I learned that Jamaica is a country with rich resources: not only bauxite for mining, but the best coffee in the world from the Blue Mountains; turmeric, the spice for the best curry, sugar cane and gorgeous beaches. Yet, the rich culture suffers poverty beyond my American imagination. These girls’ only choices were prostitution or a nunnery. They had no family support and no education to support themselves. They ranged in ages from 12-18, and men were lined up outside the gate, luring them into prostitution. They were held in a prison in paradise.
It places your challenges in perspective
I was on a solo trip to Jamaica, thinking through some recent big changes in my life. Instead of feeling that I was a victim of my circumstances, I realized that my life choices had placed me in a gilded cage, a subservient powerless role. I held the key; I made myself a prisoner and learned that only I could set myself free. However, these girls were truly prisoners; they did not have my options.

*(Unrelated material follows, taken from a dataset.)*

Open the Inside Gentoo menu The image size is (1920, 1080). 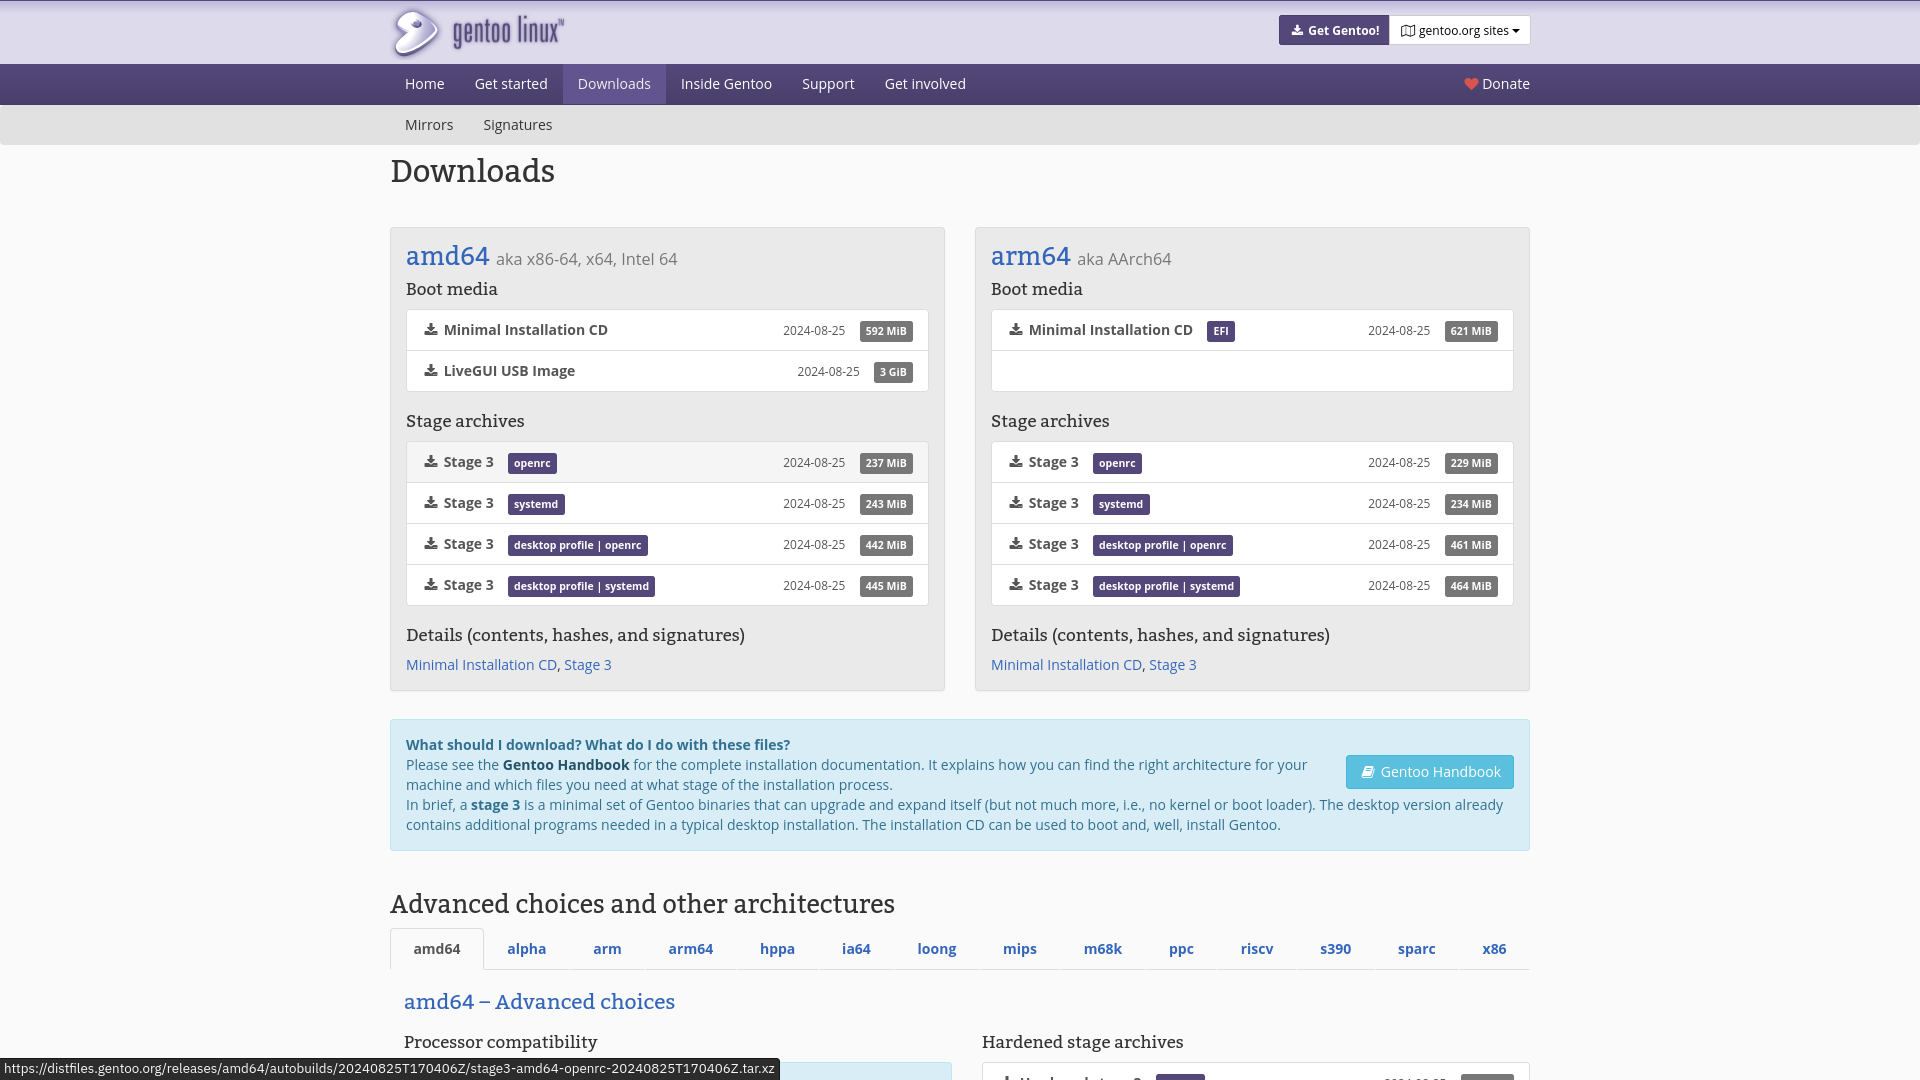726,84
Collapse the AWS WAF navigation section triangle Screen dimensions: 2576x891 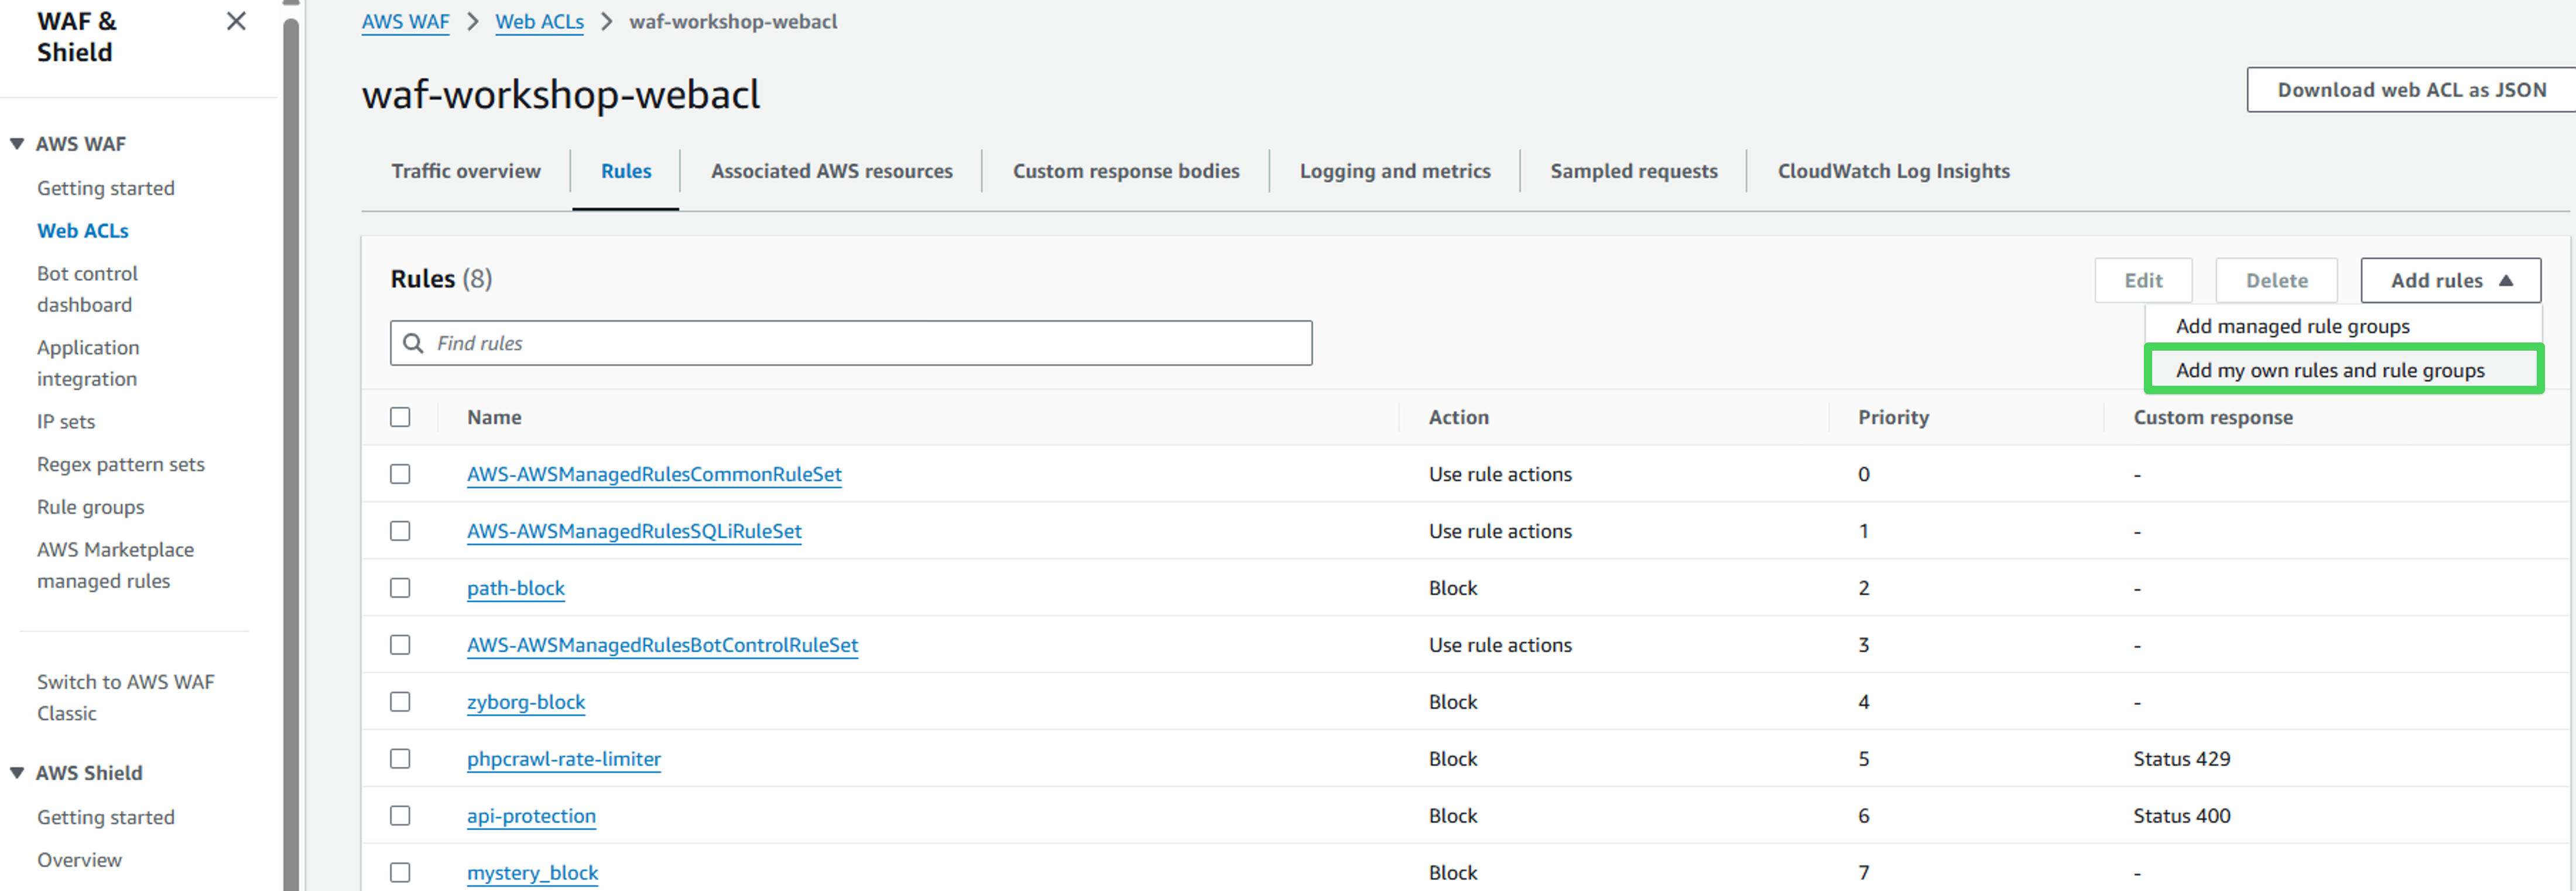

We can be the change we want to see
Sometimes watching the news can bring us down. But I found, in my small way, I could be the change I wanted to see in the world. By working at the Windsor Home, teaching English, reading and math, I was able to help people find their economic freedom. I sponsored one girl for only $300 by starting a chicken farm. I was also able to bring a bit of heaven to Earth by sharing my horseback riding experience with them on the gorgeous beaches of Jamaica. None of the girls had ever ridden a horse and many had never been to the beaches that tourists experience, so I brought them on this adventure with me.
It’s a peak and a rush
I never feel more alive than helping others. The girls gave me more than I ever gave them. They taught me the joy of experiencing small pleasures: cooking, dancing, Jamaican sunsets, reggae music and the “don’t worry” philosophy of the reggae culture. I’ve known women in America with many more material possessions and yet none as grateful and happy as the Jamaican girls at Windsor Home.
It’ll redefine where you place value
I came home with a whole new perspective on what it takes to be happy. I had lived the American dream with the “perfect” marriage, multiple homes, multiple cars and the country club life. I knew intrinsically that this wasn’t for me. I secretly started a life of my own through an affair. But ultimately, this mistake set me free—I traded a material life for an experiential life and a secretive life for a sensual life.
It will boost your desire to “give back” at home
This experience gave me confidence that I can contribute and make a difference in my own backyard too. I came home, published my story in Unbridled: A Memoir, and started the Mother Lover Fighter Sage foundation to help women live out all their dimensions in colourful, positive ways. Jamaica not only gave me “unbridled freedom,” it taught me that I can make a difference in the world. You can, too.